# INSTRUCTIONS FOR THE TASK
Reproduce all of the material below verbatim, line for line.

(Entries on target coordinates)

----------------------------------------

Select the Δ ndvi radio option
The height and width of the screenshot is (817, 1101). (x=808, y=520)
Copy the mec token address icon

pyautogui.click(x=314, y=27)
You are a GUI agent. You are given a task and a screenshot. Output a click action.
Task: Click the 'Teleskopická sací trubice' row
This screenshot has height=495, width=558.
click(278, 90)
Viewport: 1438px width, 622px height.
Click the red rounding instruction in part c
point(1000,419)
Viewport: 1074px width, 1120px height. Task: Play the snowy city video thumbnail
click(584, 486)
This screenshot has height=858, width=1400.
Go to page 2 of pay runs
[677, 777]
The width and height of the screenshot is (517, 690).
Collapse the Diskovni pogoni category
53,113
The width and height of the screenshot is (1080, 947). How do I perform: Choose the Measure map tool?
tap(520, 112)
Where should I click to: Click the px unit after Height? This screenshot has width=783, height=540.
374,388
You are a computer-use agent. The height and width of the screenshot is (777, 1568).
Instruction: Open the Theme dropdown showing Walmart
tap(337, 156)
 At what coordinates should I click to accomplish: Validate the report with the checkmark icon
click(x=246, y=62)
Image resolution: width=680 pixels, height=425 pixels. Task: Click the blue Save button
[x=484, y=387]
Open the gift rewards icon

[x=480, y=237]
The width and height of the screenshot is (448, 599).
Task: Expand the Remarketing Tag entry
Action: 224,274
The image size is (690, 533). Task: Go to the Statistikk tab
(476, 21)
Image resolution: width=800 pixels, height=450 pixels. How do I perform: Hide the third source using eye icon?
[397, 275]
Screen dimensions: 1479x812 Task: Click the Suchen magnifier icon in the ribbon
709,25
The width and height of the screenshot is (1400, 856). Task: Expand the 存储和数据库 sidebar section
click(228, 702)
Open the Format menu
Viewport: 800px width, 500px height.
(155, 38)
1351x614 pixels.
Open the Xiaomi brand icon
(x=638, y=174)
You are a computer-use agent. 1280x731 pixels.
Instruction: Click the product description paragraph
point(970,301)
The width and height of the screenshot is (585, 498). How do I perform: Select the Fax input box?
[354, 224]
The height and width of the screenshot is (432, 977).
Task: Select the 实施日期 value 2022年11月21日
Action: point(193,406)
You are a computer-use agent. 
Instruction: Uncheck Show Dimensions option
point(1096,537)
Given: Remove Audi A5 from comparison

----------------------------------------

# ANSWER TO THIS TASK
Select the Δ ndvi radio option
The height and width of the screenshot is (817, 1101). (x=808, y=520)
Copy the mec token address icon

pyautogui.click(x=314, y=27)
You are a GUI agent. You are given a task and a screenshot. Output a click action.
Task: Click the 'Teleskopická sací trubice' row
This screenshot has height=495, width=558.
click(278, 90)
Viewport: 1438px width, 622px height.
Click the red rounding instruction in part c
point(1000,419)
Viewport: 1074px width, 1120px height. Task: Play the snowy city video thumbnail
click(584, 486)
This screenshot has height=858, width=1400.
Go to page 2 of pay runs
[677, 777]
The width and height of the screenshot is (517, 690).
Collapse the Diskovni pogoni category
53,113
The width and height of the screenshot is (1080, 947). How do I perform: Choose the Measure map tool?
tap(520, 112)
Where should I click to: Click the px unit after Height? This screenshot has width=783, height=540.
374,388
You are a computer-use agent. The height and width of the screenshot is (777, 1568).
Instruction: Open the Theme dropdown showing Walmart
tap(337, 156)
 At what coordinates should I click to accomplish: Validate the report with the checkmark icon
click(x=246, y=62)
Image resolution: width=680 pixels, height=425 pixels. Task: Click the blue Save button
[x=484, y=387]
Open the gift rewards icon

[x=480, y=237]
The width and height of the screenshot is (448, 599).
Task: Expand the Remarketing Tag entry
Action: 224,274
The image size is (690, 533). Task: Go to the Statistikk tab
(476, 21)
Image resolution: width=800 pixels, height=450 pixels. How do I perform: Hide the third source using eye icon?
[397, 275]
Screen dimensions: 1479x812 Task: Click the Suchen magnifier icon in the ribbon
709,25
The width and height of the screenshot is (1400, 856). Task: Expand the 存储和数据库 sidebar section
click(228, 702)
Open the Format menu
Viewport: 800px width, 500px height.
(155, 38)
1351x614 pixels.
Open the Xiaomi brand icon
(x=638, y=174)
You are a computer-use agent. 1280x731 pixels.
Instruction: Click the product description paragraph
point(970,301)
The width and height of the screenshot is (585, 498). How do I perform: Select the Fax input box?
[354, 224]
The height and width of the screenshot is (432, 977).
Task: Select the 实施日期 value 2022年11月21日
Action: point(193,406)
You are a computer-use agent. 
Instruction: Uncheck Show Dimensions option
point(1096,537)
Given: Remove Audi A5 from comparison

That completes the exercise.